Metadata-Version: 2.4
Name: modgud
Version: 1.2.1
Summary: Expression-oriented programming for Python 3.13+ with guard clause decorators and implicit returns. Eliminate defensive coding clutter through declarative input validation and Ruby/Rust-style automatic return transformation, all while maintaining single return point architecture and zero runtime dependencies.
License: MIT
License-File: LICENSE
Keywords: guards,validation,decorators,defensive-programming,single-return-point,implicit-return
Author: steven.miers@gmail.com
Requires-Python: >=3.6
Classifier: Development Status :: 4 - Beta
Classifier: Intended Audience :: Developers
Classifier: License :: OSI Approved :: MIT License
Classifier: Operating System :: OS Independent
Classifier: Programming Language :: Python :: 3
Classifier: Programming Language :: Python :: 3.14
Classifier: Programming Language :: Python :: 3.13
Classifier: Topic :: Software Development :: Code Generators
Classifier: Topic :: Software Development :: Libraries :: Python Modules
Classifier: Topic :: Software Development :: Quality Assurance
Classifier: Topic :: Utilities
Project-URL: Documentation, https://github.com/terracoil/modgud/blob/master/docs/README.md
Project-URL: Homepage, https://github.com/terracoil/modgud/blob/master/README.md
Project-URL: Repository, https://github.com/terracoil/modgud
Description-Content-Type: text/markdown

# !["Móðguðr"](https://github.com/terracoil/modgud/raw/master/docs/modgud-text-sm.png)

## Finally. Expression-Oriented Programming for Python.

**Stop writing defensive spaghetti. Start writing beautiful, contract-driven code.**

Tired of functions where 80% of the code is validation boilerplate? Frustrated by nested conditionals checking types, values, and state before you can even *think* about business logic? Wish Python had expression-oriented programming like Ruby, Rust, or Scala?

**modgud changes everything.**

![modgud](https://github.com/terracoil/modgud/raw/master/docs/modgud-github-md.png)

---

## The Name: Móðguðr, Guardian of the Bridge

In Norse mythology, **Móðguðr** (*"Furious Battler"*) stands as guardian of Gjallarbrú—the golden-roofed bridge spanning the river Gjöll on the path to Hel.

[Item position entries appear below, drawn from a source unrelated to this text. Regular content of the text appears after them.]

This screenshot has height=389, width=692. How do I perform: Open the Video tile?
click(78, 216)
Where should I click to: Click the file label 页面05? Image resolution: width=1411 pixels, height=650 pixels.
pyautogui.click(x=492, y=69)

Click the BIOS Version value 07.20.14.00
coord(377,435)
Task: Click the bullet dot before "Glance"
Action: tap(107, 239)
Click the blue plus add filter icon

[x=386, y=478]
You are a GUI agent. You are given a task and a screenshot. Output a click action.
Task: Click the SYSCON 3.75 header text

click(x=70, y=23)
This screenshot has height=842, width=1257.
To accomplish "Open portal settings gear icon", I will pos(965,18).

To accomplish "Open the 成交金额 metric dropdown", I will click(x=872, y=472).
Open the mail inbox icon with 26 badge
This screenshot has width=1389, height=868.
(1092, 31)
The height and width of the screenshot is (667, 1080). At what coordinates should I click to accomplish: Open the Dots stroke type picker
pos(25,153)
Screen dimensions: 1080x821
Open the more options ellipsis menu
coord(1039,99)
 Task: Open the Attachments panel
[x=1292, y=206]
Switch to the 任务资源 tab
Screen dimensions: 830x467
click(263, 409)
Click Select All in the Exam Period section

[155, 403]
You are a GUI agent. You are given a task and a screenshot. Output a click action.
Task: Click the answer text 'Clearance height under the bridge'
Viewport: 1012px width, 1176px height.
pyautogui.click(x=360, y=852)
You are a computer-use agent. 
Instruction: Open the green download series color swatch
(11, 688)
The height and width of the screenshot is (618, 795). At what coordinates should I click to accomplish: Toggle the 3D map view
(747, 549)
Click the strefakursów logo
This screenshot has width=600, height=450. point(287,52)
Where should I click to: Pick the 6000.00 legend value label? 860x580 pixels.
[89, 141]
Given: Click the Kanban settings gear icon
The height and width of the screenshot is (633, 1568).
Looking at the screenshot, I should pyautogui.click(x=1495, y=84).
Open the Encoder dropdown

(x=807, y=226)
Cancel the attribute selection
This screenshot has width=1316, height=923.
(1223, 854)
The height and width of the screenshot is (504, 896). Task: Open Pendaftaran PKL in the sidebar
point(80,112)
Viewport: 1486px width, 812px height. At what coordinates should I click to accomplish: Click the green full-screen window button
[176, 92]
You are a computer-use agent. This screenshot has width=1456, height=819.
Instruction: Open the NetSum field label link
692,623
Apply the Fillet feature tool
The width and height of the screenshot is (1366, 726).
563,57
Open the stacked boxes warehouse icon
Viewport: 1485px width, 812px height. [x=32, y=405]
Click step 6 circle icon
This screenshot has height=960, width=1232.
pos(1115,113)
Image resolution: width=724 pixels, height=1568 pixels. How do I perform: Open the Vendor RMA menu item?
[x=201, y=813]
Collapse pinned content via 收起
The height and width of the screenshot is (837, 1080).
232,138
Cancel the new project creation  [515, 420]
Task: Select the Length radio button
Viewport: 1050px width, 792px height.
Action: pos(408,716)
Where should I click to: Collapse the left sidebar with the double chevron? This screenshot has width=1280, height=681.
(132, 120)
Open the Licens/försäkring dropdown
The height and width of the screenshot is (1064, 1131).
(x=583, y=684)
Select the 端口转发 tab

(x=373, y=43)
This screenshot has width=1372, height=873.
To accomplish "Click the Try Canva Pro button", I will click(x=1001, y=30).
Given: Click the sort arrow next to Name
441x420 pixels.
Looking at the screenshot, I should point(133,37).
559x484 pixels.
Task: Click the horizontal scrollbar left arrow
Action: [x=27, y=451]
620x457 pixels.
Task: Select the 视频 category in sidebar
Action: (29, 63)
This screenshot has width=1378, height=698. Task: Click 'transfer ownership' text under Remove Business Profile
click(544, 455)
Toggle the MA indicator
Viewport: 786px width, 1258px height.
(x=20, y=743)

Every soul seeking passage must stop and state their name and business before crossing. She is the threshold keeper, the boundary enforcer, the one who demands identification before allowing entry to sacred ground.

This is exactly what `modgud` does for your functions. Just as Móðguðr guards the bridge to the underworld, our guard clauses protect your function boundaries—challenging invalid inputs before they can corrupt your logic. And yes, we're well aware that "modgud" sounds remarkably like **"mod-good"** or **"good mods"**. That's not accidental. 😊

After all, what are expression-oriented guard clauses if not *genuinely good modifications* to Python? You're literally adding **gud mods** to your functions. The Norse goddess would approve: proper guards at every threshold, allowing only the worthy to pass. Your code deserves both mythological protection *and* some really good enhancements.

---

## 📍 Navigation

**You are here**: Main README (Project Overview)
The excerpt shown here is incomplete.